» WHAT THIS TASK INVOLVES:
Reproduce word for word, from the entries below, the line with "Image resolution: width=1410", the line with "Image resolution: width=434", and every line between them, and nothing more.

» EXCERPTED DATA:
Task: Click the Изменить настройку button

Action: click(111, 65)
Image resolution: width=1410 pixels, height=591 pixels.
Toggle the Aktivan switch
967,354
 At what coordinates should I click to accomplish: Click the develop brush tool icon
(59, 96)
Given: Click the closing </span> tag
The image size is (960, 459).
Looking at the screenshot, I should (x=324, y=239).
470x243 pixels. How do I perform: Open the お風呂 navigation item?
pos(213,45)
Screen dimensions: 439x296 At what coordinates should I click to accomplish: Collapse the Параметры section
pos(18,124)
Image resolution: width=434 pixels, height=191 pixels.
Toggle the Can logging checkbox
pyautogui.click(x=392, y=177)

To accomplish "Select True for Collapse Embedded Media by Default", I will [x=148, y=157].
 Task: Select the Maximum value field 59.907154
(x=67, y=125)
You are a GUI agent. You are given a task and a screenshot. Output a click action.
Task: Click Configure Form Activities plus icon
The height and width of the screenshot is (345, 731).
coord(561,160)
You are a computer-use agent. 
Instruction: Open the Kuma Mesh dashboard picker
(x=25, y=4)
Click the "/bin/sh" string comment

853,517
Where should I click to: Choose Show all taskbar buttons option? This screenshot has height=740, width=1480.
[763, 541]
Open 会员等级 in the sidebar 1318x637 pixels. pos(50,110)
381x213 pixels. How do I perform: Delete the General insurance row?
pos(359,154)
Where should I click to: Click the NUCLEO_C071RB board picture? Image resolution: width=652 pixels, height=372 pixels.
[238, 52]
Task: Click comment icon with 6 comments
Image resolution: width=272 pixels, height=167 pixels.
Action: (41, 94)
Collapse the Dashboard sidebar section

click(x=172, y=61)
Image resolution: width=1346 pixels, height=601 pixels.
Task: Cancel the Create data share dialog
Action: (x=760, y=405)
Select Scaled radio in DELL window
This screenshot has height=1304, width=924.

» ANSWER SECTION:
Image resolution: width=1410 pixels, height=591 pixels.
Toggle the Aktivan switch
967,354
 At what coordinates should I click to accomplish: Click the develop brush tool icon
(59, 96)
Given: Click the closing </span> tag
The image size is (960, 459).
Looking at the screenshot, I should (x=324, y=239).
470x243 pixels. How do I perform: Open the お風呂 navigation item?
pos(213,45)
Screen dimensions: 439x296 At what coordinates should I click to accomplish: Collapse the Параметры section
pos(18,124)
Image resolution: width=434 pixels, height=191 pixels.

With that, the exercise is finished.